Create IAM User
IAM user for ixmage to read images from your bucketsWe will be creating a new AWS IAM user and look at two ways it can be set up to allow reading objects from non-public buckets.
Create the user in IAM
Navigate to the IAM service screen in your AWS account’s console and click on the option Add users.
Next screen:
| field | value | information |
|---|---|---|
| User name | ixmage-s3read |
We name the user with its purpose. |
| Access Type | Access key - Programmatic access |
Turn on this option. |
| Access Type | Password |
This is not required. |
Click Next
Allow Read access to all buckets
At this point in the creation of the user, we need to decide the permissions the user will have. We will first see the settings to allow the user to read from any of your S3 buckets.
On the next section Allow Read access to a specific bucket we will look at how to configure read access to only a specific bucket, and a specific folder.
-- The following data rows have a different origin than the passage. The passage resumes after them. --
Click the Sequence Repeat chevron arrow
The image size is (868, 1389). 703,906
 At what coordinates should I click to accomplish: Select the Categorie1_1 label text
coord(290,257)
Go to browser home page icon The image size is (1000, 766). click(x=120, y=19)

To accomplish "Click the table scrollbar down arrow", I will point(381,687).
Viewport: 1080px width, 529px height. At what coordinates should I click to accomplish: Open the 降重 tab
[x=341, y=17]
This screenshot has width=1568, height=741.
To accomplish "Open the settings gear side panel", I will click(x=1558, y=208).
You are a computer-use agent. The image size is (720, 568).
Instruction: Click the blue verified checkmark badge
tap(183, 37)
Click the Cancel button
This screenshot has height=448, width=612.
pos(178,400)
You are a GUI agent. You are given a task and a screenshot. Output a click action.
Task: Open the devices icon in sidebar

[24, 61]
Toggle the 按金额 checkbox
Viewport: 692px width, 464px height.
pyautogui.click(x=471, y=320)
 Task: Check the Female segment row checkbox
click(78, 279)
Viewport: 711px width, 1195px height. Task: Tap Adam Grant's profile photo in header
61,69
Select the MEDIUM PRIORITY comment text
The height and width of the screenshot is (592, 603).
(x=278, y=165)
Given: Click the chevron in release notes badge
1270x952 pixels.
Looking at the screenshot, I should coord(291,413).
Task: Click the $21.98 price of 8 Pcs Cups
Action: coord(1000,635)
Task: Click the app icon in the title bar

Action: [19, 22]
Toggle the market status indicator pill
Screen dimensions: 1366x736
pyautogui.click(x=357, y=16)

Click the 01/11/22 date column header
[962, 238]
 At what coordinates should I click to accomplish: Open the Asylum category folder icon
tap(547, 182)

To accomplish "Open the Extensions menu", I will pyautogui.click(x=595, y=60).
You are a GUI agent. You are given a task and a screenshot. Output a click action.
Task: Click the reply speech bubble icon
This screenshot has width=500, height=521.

| field | value | information |
|---|---|---|
| Set permissions | Attach existing policies directly |
Select from pre-defined AWS policies. |
| Filter policies | s3 |
Type in s3 to filter the policy list so we can find the one we want. |
| Pick | AmazonS3ReadOnlyAccess |
Select this policy. This will allow the user to read from any of your buckets. |
Using this approach, the IAM user (identified by using their API credentials) can be used to set up different aliases pointing to different buckets.
Click Next
You can skip the tags step… Click Next
You can go ahead and click Create user
Success Screen
Here, you have the chance to record your API credentials, which you will use to setup your ixmage alias as an S3 bucket.
If you lose records of your API credentials, head over to section Getting new API credentials to see how to generate a new set.
Allow Read access to a specific bucket
For this scenario, we will first create an IAM Policy with these specifics:
- Can only read objects from one bucket
Creating a specific policy
Head over to your AWS console, and go into IAM > Policies
and click on Create Policy
We will switch to the JSON tab
and paste in the following
{
"Version": "2012-10-17",
"Statement": [
{
"Sid": "specBucketPolicy0",
"Effect": "Allow",
"Action": "s3:GetObject",
"Resource": "arn:aws:s3:::YOUR-BUCKET-NAME/*"
}
]
}There are 2 things to consider when creating this policy:
- Replace
YOUR-BUCKET-NAMEwith the name of your bucket. - the
*at the end of theResourceproperty tells the policy that every object in the bucket is allowed.- If the bucket holds more than just your images, and the images live within a specific folder, you can further limit the policy to only be allowed inside a particular folder within the bucket. As an example, if the folder is called
website-images, you would change the*forwebsite-images/*
- If the bucket holds more than just your images, and the images live within a specific folder, you can further limit the policy to only be allowed inside a particular folder within the bucket. As an example, if the folder is called
After finalizing the policy JSON, click Next: Tags.
You can skip the tags screen and click Next: Review.
Let’s finalize the policy:
| field | value | information |
|---|---|---|
| Name | bucket-specific-bucket-name |
Give the policy a descriptive name. |
| Description | Mention what it allows, and where |
More descriptive details. |
Click Create Policy
Create a user and attach the policy
We will create a new user and attach the policy we just created so the only thing it is allowed is to read from the specific bucket.
Head over to IAM > Users and click Add users
This step is the same as in section Create the user in IAM
| field | value | information |
|---|---|---|
| User name | ixmage-s3read |
We name the user with its purpose. |
| Access Type | Access key - Programmatic access |
Turn on this option. |
| Access Type | Password |
This is not required. |
On step (2), click on Attach existing policies directly
Now we will click on the Filter policies option and select Customer managed. The policy list will show some policies, including the one we created on the previous section.
Let’s select the policy we created and allow the user we are creating to read from the specific bucket.
Let’s go to the next step (Tags) and skip it, in the last step (Review) we can see the user we are about to create, and the policy we are giving it so it can access our images, and nothing else.
Let’s Create user
On the Success screen, record the user’s Access key ID and Secret access key. These are important to finishing setting up your alias as a secured S3 bucket.
The access key and secret are used to setup the alias of type S3 Bucket. Paste the values into the alias setup so that ixmage can connect as the user.
Getting new API credentials
In the event that you need a new set of access key and secret, go to your AWS console, to IAM > Users
Select the ixmage user and look for the Security credentials tab. Once there, click on Create access key.
While the key is listed on the page, the secret is available on the screen, but cannot be viewed afterwards, so you need to record the access key and secret pair to later use them in your alias configuration.